Accessing Input Elements#
When dealing with complex input formats, attaching constraints can be complex, as elements can occur multiple times in a generated input. Fandango offers a few mechanisms to disambiguate these, and to specify specific contexts in which to search for elements.
Derivation Trees#
So far, we have always assumed that Fandango generates strings from the grammar. Behind the scenes, though, Fandango creates a far richer data structure - a so-called derivation tree that maintains the structure of the string and allows accessing individual elements.

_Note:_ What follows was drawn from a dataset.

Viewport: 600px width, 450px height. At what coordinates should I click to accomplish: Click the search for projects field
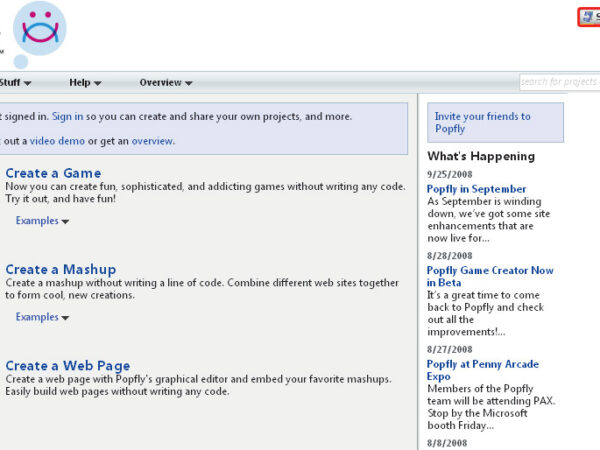(x=559, y=82)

Every time Fandango sees a grammar rule
<symbol> ::= ...
it generates a derivation tree whose root is <symbol> and whose children are the elements of the right-hand side of the rule.
Let’s have a look at our persons.fan spec:
<start> ::= <person_name> "," <age>
<person_name> ::= <first_name> " " <last_name>
<first_name> ::= <name>
<last_name> ::= <name>
<name> ::= <ascii_uppercase_letter><ascii_lowercase_letter>+
<age> ::= <digit>+
The <start> rule says
<start> ::= <person_name> "," <age>
Then, a resulting derivation tree for <start> looks like this:
As Fandango expands more and more symbols, it expands the derivation tree accordingly.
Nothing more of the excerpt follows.